Boost :

Date view	Thread view	Subject view	Author view

Subject: [boost] [unicode] Interest Check / Proof of Concept
From: James Porter (porterj_at_[hidden])
Date: 2008-11-18 23:38:16

Next message: Bjørn Roald: "Re: [boost] BOOST_FOREACH slow?"
Previous message: Kenneth Laskoski: "[boost] namespace noncopyable_"
Next in thread: Andrew Sutton: "Re: [boost] [unicode] Interest Check / Proof of Concept"
Reply: Andrew Sutton: "Re: [boost] [unicode] Interest Check / Proof of Concept"
Reply: Zach Laine: "Re: [boost] [unicode] Interest Check / Proof of Concept"
Reply: Phil Endecott: "Re: [boost] [unicode] Interest Check / Proof of Concept"
Maybe reply: Kasra: "Re: [boost] [unicode] Interest Check / Proof of Concept"

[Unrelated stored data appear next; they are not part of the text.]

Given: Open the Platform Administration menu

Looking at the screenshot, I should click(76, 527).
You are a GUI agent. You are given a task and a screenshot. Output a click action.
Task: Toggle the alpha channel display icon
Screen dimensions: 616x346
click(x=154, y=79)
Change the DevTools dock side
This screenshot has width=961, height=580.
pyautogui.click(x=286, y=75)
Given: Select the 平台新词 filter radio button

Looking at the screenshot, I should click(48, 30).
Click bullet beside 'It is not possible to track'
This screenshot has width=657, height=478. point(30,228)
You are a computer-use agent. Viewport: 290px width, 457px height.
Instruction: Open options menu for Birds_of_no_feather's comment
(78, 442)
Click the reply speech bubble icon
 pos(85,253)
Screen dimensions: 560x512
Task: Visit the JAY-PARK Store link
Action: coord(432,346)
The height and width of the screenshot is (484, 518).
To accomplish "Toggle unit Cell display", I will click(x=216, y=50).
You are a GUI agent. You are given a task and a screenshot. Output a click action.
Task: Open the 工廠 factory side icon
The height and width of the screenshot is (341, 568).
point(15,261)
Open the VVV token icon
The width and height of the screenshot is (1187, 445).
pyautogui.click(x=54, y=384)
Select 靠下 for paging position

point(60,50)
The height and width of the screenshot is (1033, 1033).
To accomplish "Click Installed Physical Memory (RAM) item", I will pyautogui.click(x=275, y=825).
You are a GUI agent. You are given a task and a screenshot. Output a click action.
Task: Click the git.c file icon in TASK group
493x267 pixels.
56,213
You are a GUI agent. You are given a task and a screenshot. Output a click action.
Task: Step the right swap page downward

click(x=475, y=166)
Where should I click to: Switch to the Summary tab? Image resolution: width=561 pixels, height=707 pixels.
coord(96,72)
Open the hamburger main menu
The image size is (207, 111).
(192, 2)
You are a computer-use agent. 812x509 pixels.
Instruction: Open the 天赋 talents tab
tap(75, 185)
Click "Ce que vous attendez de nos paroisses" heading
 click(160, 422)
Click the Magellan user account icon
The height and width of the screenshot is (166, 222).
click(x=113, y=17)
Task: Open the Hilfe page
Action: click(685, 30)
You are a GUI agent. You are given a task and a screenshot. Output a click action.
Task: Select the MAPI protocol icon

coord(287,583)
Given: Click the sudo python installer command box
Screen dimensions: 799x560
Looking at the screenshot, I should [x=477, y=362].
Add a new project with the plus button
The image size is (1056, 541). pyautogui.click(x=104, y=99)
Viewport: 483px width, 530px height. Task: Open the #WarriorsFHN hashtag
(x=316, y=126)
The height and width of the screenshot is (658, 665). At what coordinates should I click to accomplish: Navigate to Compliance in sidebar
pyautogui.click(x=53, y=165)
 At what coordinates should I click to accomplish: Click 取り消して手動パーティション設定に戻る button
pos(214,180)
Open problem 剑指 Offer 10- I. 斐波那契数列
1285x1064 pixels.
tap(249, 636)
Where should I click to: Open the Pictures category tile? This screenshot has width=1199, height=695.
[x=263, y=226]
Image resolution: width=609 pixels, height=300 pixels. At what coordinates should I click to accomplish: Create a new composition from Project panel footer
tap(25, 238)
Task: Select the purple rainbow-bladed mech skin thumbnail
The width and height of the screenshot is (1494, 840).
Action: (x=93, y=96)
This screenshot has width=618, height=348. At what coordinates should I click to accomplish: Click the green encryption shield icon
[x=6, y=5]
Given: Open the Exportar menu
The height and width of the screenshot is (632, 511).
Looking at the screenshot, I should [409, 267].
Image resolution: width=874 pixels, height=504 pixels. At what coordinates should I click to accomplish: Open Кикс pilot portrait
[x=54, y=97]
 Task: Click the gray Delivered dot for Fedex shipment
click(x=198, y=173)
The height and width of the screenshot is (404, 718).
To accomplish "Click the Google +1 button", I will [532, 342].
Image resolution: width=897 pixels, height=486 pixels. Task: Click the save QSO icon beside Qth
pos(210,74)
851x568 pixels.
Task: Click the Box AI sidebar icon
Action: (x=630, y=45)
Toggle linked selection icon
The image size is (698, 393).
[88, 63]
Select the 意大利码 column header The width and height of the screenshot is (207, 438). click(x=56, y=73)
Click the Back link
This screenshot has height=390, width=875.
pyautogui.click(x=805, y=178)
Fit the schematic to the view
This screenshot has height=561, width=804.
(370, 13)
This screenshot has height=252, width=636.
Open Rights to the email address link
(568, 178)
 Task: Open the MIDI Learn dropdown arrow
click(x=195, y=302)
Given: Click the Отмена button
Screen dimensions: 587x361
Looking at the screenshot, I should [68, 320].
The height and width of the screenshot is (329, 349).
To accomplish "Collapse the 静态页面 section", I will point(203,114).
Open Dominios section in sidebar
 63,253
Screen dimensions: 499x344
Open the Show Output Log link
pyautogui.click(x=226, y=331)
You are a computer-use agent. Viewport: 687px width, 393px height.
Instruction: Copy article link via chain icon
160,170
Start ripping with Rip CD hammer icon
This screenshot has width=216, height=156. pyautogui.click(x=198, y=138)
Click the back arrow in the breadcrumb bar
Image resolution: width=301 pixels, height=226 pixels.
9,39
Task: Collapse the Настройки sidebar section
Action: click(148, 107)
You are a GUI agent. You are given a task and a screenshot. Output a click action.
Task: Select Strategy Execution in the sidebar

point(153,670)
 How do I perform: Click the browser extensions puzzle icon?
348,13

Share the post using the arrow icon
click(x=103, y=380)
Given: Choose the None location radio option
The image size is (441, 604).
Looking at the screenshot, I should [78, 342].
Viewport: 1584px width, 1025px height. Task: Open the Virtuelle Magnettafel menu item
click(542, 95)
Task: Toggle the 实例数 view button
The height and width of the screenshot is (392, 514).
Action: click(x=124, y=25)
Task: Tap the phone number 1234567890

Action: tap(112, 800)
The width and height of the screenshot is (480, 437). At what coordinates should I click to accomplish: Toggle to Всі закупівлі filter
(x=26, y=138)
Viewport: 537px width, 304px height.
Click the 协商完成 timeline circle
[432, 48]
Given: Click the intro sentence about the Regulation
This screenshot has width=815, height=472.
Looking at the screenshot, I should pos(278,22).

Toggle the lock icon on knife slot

Over the past few months, I've been tinkering with a Unicode string
library. It's still *far* from finished, but it's far enough along that
the overall structure is visible. I've seen a bunch of Unicode proposals
for Boost come and go, so hopefully this one will address the most
common needs people have.

The library is based on two (immutable) string types: ct_string and
rt_string. ct_strings are _C_ompile _T_ime tagged with a particular
encoding, and rt_strings are _R_un _T_ime tagged with an encoding. This
is to allow for faster conversion when the encoding is known at
compile-time, but to allow for conversion at run-time (useful for
reading XML!).

General usage would look something like this:

ct_string<ct::utf8> foo("Hello, world!");

ct_string<ct::utf16> bar;
bar.encode(foo);

rt_string baz;
baz.encode(bar,rt::utf8);

Note the use of ct::utf8 and rt::utf8. As you might expect from the
syntax, ct::utf8 is a type, and rt::utf8 is an object. Broadly speaking,
to create an encoding, you create a class with read and write methods,
and then you create an instance of an rt_encoding<MyEncoding>. Most of
this is laid out in the comments of my code, so I won't go into too much
detail here.

There's still a lot missing from the code (most notably,
dynamically-sized strings and string concatenation), but here's a
rundown of what *is* present:

* Compile-time and run-time tagged strings
* Re-encoding of strings based on compile-/run-time tags
* Uses simple memory copying when source and dest encodings are the same
* Forward iterators to step through code points in strings

If you'd like to take a look at the code, it's available here:
http://www.teamboxel.com/misc/unicode.tar.gz . I've tested it in gcc
4.3.2 and MSVC8, but most modern compilers should be able to handle it.
Comments and criticisms are, of course, welcome.

- Jim

Next message: Bjørn Roald: "Re: [boost] BOOST_FOREACH slow?"
Previous message: Kenneth Laskoski: "[boost] namespace noncopyable_"
Next in thread: Andrew Sutton: "Re: [boost] [unicode] Interest Check / Proof of Concept"
Reply: Andrew Sutton: "Re: [boost] [unicode] Interest Check / Proof of Concept"
Reply: Zach Laine: "Re: [boost] [unicode] Interest Check / Proof of Concept"
Reply: Phil Endecott: "Re: [boost] [unicode] Interest Check / Proof of Concept"
Maybe reply: Kasra: "Re: [boost] [unicode] Interest Check / Proof of Concept"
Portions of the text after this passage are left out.